Chip-powered credit cards to challenge providers this fall | HIPAA Compliance for Medical Practices | Scoop.it

In an effort to improve security, America's banks and credit-card issuers will switch in the next few months from strip-based to microchip-based cards. That means healthcare providers will face another significant financial-systems conversion, in addition to the looming ICD-10 switchover

More than half a billion of these “EMV” cards, so-named for the initials of the major card issuers that developed them—Europay, MasterCard and Visa—are expected to be issued and in use by the end of 2015.

The cards already are in use in Europe and Canada. Canada started a slow rollout of EMV cards in 2006, and now about 95% of Canadian merchants have converted to chip card readers, said Karen Cox, vice president of payments and retail solutions for Moneris Solutions, a Toronto-based provider of financial processing systems, owned by Canada's two largest banks, Royal Bank of Canada and Bank of Montreal. 

According to research estimates, by October, 63% of U.S. cards and 47% of terminals used across all industries to process transactions will be converted to EMV technology, she said.

Unlike the planned, industry-wide and federally mandated Oct. 1 upgrade to ICD-10 diagnostic and procedural codes, which is creating a big lift for everyone in the healthcare claims stream, there is no federal requirement that any U.S. business, including hospitals and office-based physician practices, switch to EMV cards. 

But efforts to reduce fraud will drive the conversion to chip cards, Cox said. 

In the U.S., a shift in financial liability for fraudulent charges will drive merchant adoption of chip-card technology, or at least that's the intention, Cox said. The change in liability will be enforceable by the credit-card issuers through their agreements with businesses that accept credit card payments, Cox said. 

“After October, if someone (a fraudster) with a chip card would hit a chip terminal, the merchant is protected from charge back,” by the card issuer, Cox said. But if the merchant, hospital or medical practice is still using an older magnetic strip reader, the liability for charge-backs falls on the business still using the older technology. 

Cox says providers shouldn't worry about the expense of new card readers.

“Your typical countertop terminal is $200 to $300 for one that does everything,” Cox said. The rub more likely will come with software conversions for hospital financial and office-practice management systems, she said.

Cox says not all vendors are ready for the conversion and no one should take on the task of writing EMV interface themselves.

The Electronic Health Records Association, a trade group for EHR developers, many of which also have financial systems, declined to comment. 

The linchpin for chip-card technology adoption going forward—as it has been in the past—remains with the banks, not the vendors, said Robert Tennant, senior policy advisor with the Medical Group Management Association, who recently received a smart-chipped American Express card in the mail. “The vendor's argument is, 'Why should we build in the technology when the financial vendors haven't switched over?' ” he said.
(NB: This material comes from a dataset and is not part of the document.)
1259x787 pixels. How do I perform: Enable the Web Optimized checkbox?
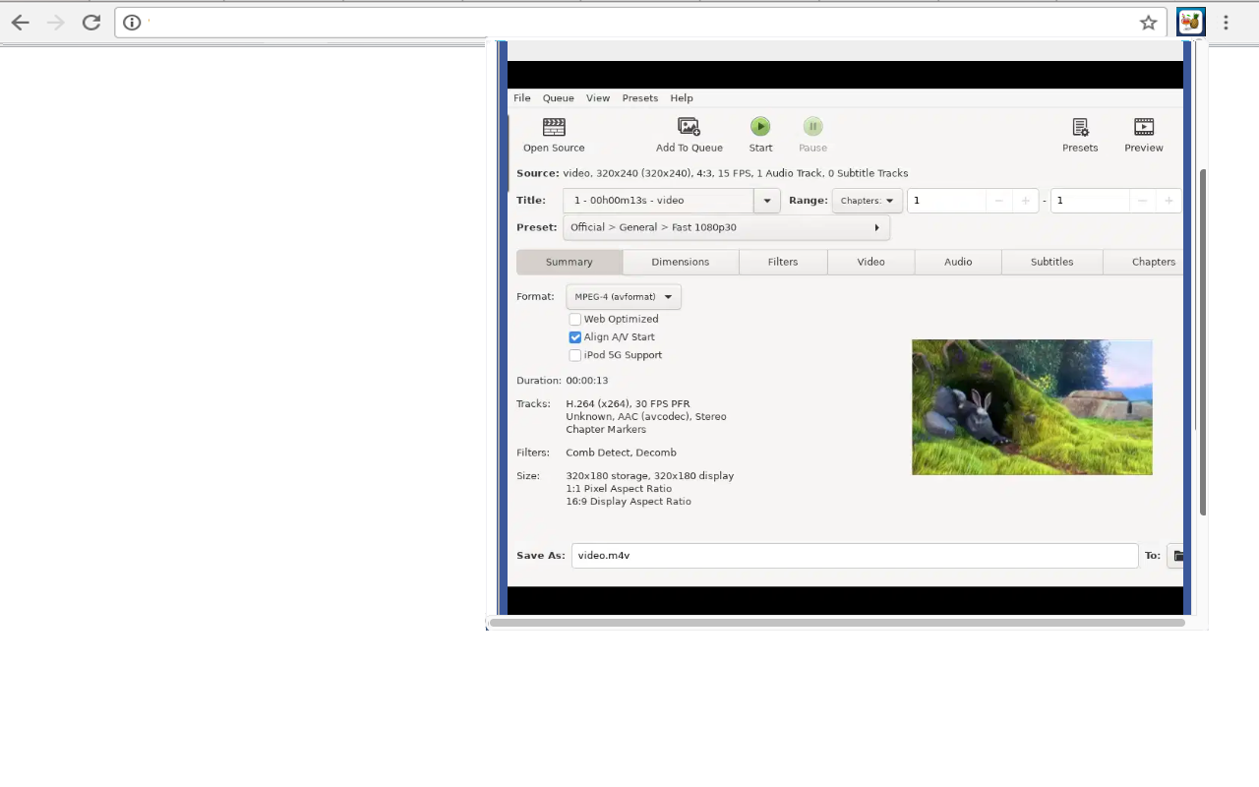click(575, 320)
According to Tennant, the switch to chip-based technology will be “an enormous change” for the retail sector, and a somewhat of a lift for medical groups, who will have to buy and reconfigure their credit-card processing equipment and software at their pay windows. But there could be long-term benefits, too. 

“Nothing is ever foolproof, but as far as it goes, I think it's significantly more security than what we have now,” Tennant said.

The MGMA also is part of a 40-member industry collaboration formed last year, and led by the Workgroup for Electronic Data Interchange, to automate the patient registration and intake process. The group is hoping to hammer out an industry consensus around the component parts of a so-called “digital clipboard”containing basic patient demographic and payer or payment information used at registration. 

“On the healthcare side, it opens up a lot more opportunities for data movement,” Tennant said. “If we're going to be moving to this technology, it's a very short step toward using that technology for other purposes.”

Hopes for using smart-card technology in healthcare have risen and fallen several times over the past decade. Last month, the Government Accountability Office recommended that Medicare ought to consider issuing smart cards to beneficiaries to speed patient identification and eligibility verification.